De Raad geeft de regering in overweging de nota van toelichting aan te passen, aangezien het op dit punt niet in overeenstemming is met artikel 5 van de Landsverordening toezicht trustwezen.

Verder merkt de Raad op dat de ontheffing verleend aan de personen, bedoeld in artikel 2, tweede lid, onder b, van de Landsverordening toezicht trustwezen, in tegenstelling tot hetgeen uit de nota van toelichting kan worden afgeleid, niet op grond van artikel 5 van de Landsverordening toezicht trustwezen, kan worden ingetrokken. De intrekking van genoemde ontheffing is geregeld in artikel 2, vijfde lid, van de Landsverordening toezicht trustwezen. Op grond van laatstgenoemd artikellid kan een ontheffing door de Bank worden ingetrokken wanneer daarvan misbruik of oneigenlijk gebruik wordt gemaakt, of wanneer aan de voorwaarden verbonden aan de ontheffing niet of niet voldoende wordt voldaan. De gronden voor intrekking van genoemde ontheffing zijn in artikel 2, vijfde lid, van de Landsverordening toezicht trustwezen limitatief opgesomd.
De Raad is van oordeel dat de ontheffing verleend aan de personen, bedoeld in artikel 2, tweede lid, van de Landsverordening toezicht trustwezen slechts op genoemde limitatief opgesomde gronden ingetrokken kan worden. Dit houdt in dat het niet naleven van een verplichting in een uitvoeringsregeling van de Landsverordening toezicht trustwezen, waaronder ook het onderhavige landsbesluit, niet kan leiden tot intrekking van de ontheffing, zoals aangegeven in de nota van toelichting.
De Raad geeft de regering in overweging de nota van toelichting aan te passen, aangezien artikel 5 van de Landsverordening toezicht trustwezen geen grondslag biedt voor de intrekking van de ontheffing verleend aan de personen, bedoeld in artikel 2, tweede lid, onder b, van genoemde landsverordening.

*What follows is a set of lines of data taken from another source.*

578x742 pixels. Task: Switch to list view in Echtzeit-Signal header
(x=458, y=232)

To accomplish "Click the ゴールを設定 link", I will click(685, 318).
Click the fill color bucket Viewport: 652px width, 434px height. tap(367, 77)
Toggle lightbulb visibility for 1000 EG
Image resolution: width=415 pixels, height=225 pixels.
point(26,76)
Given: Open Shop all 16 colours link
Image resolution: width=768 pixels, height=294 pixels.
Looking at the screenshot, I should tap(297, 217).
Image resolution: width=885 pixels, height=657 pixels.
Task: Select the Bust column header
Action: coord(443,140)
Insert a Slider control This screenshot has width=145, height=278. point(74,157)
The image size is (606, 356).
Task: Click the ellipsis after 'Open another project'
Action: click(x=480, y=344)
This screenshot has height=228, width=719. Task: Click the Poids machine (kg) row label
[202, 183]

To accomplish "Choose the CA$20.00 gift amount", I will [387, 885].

Opmerkingen van wetstechnische en redactionele aard
Zowel het ontwerp als de nota van toelichting geeft de Raad aanleiding tot het maken van de volgende wetstechnische en redactionele opmerkingen. De Raad volstaat met het geven van een aantal voorbeelden.

Het ontwerp
De Raad suggereert in artikel 2, derde lid, onder a, van het ontwerp het woord “personen” te vervangen door het woord “rechtspersonen”.

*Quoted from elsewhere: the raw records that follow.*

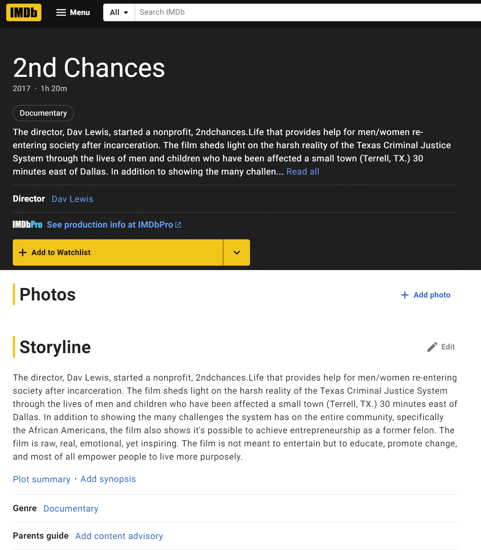This screenshot has height=550, width=481.
Task: Expand the Watchlist chevron dropdown
Action: point(237,252)
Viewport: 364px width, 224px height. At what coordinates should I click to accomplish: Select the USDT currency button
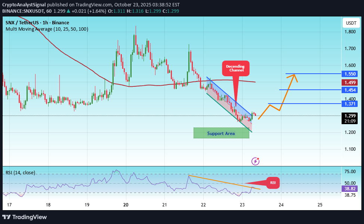tap(351, 22)
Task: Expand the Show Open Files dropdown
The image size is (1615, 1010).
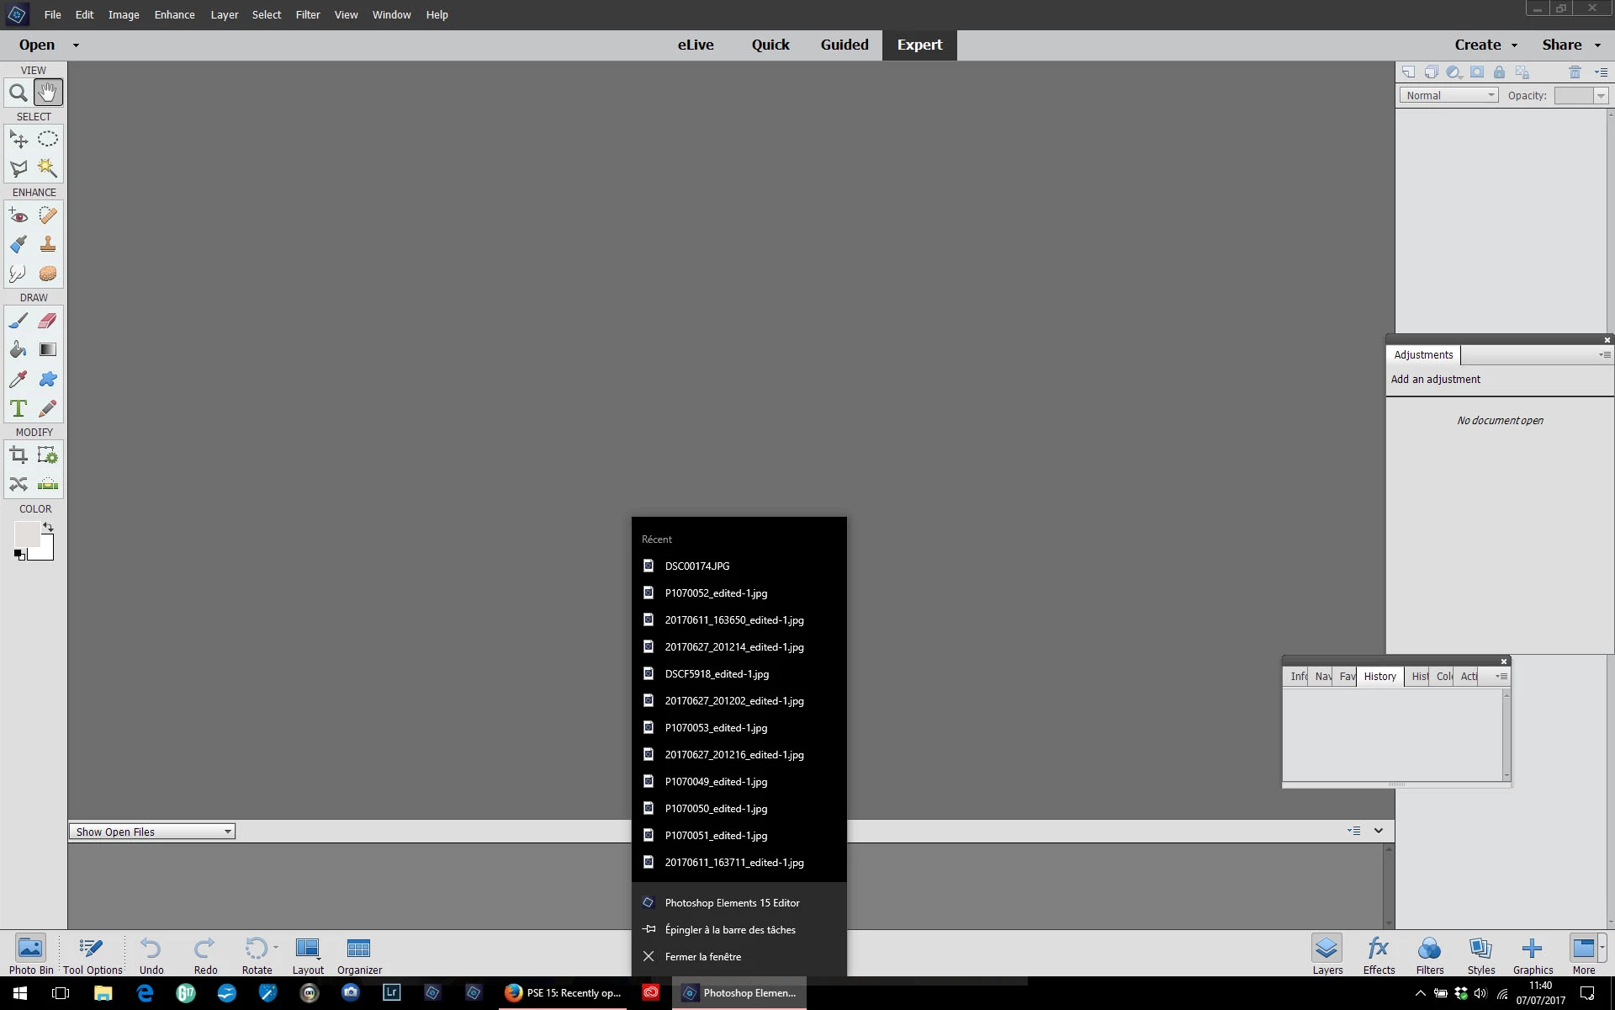Action: point(151,832)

De Raad constateert dat de formulering van artikel 4 van het ontwerp (de inwerkingtredingsbepaling) niet in overeenstemming is met artikel 26 van de Staatsregeling van de Nederlandse Antillen.
De Raad adviseert genoemde formulering overeenkomstig artikel 26 van de Staatsregeling van de Nederlandse Antillen aan te passen.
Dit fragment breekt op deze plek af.